_Votre tâche:_
D'après l'extrait sur l'abstention électorale, quel pourcentage d'électeurs se sont abstenus à toutes les élections nationales dans l'étude de Jean Morin ?

_Extrait du texte:_
L’étude de la géographie électorale permet de voir des différences suivant les régions. P. Bréchon remarque que l’Est de la France (sauf le Sud-Est) est plus abstentionniste que celle de l’ouest. L’abstentionnisme se manifeste plus fortement dans les grandes villes que dans les zones rurales.

Pour F. Subileau et M.F. Toinet, dans un article intitulé : « Le sens de la participation électorale »,  L’état de la France 93/94, l’abstentionnisme s’explique surtout par un comportement conjoncturel et moins par des causes structurelles comme « l'urbanisation, précarité de l’emploi, immigration, déclin des idéologies traditionnelles ». Ce que P. Bréchon appelle un « abstentionnisme de conjoncture » et introduit la notion de rationalité. L’individu ferait son choix de participer ou non en fonction de l’enjeu de l’élection. Une étude réalisée par Jean Morin dans les Données sociales de 1990, montre que sur quatre élections nationales, 37 % ont voté à trois élections sur quatre et 8 % seulement se sont abstenues sur l’ensemble des élections. L’élection présidentielle mobilise fortement tandis que le référendum de 1988 a connu un taux exceptionnel d’abstention. Certains électeurs peuvent s’abstenir pour donner « un avertissement au pouvoir en place ».

En examinant les résultats des différentes élections en France depuis 1945, on peut observer certaines constances. Une abstention qui varie en fonction du type de co… ?? même si certaines exceptions sont révélées. La présidentielle connaît une faible abstention, en revanche les élections cantonales et européennes ou les référendums (sauf exception) mobilisent peu les inscrits. La non-inscription sur les listes électorales est une abstention de fait. Les caractéristiques sociales des individus peuvent fournir des explications de l’abstentionnisme. Le statut professionnel, le diplôme, le sexe, l’âge… peuvent aider à dégager un modèle type de l’abstentionnisme, il reste à le détailler.

Des théories différentes expliquent le phénomène d’abstention.

« le social est premier par rapport à l’individuel » (Favre, 88)

_Données enregistrées:_
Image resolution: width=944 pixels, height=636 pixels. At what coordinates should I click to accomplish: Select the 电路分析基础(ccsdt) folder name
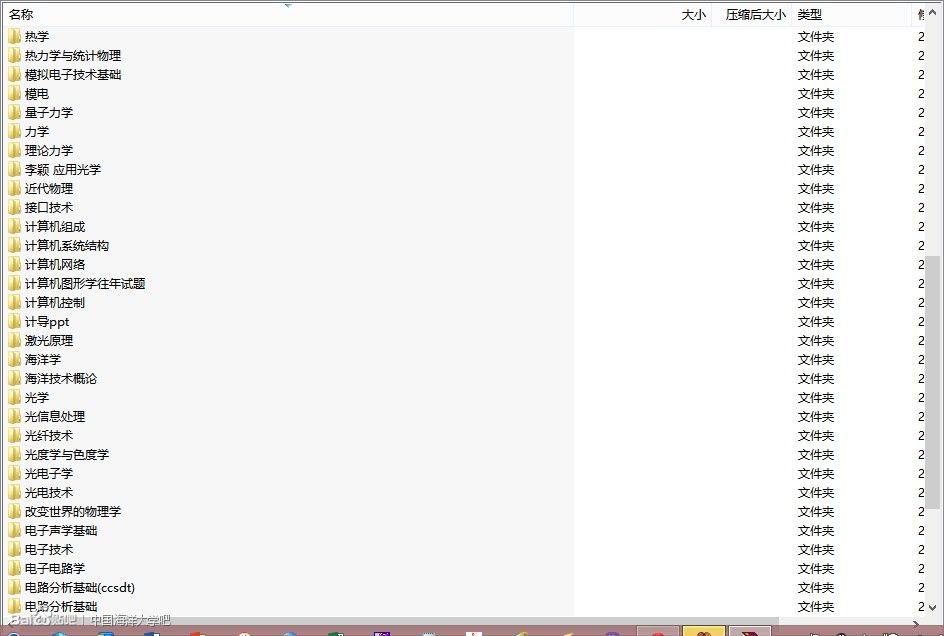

_Réponse rédigée:_
Seulement 8 % se sont abstenus à l'ensemble des quatre élections nationales.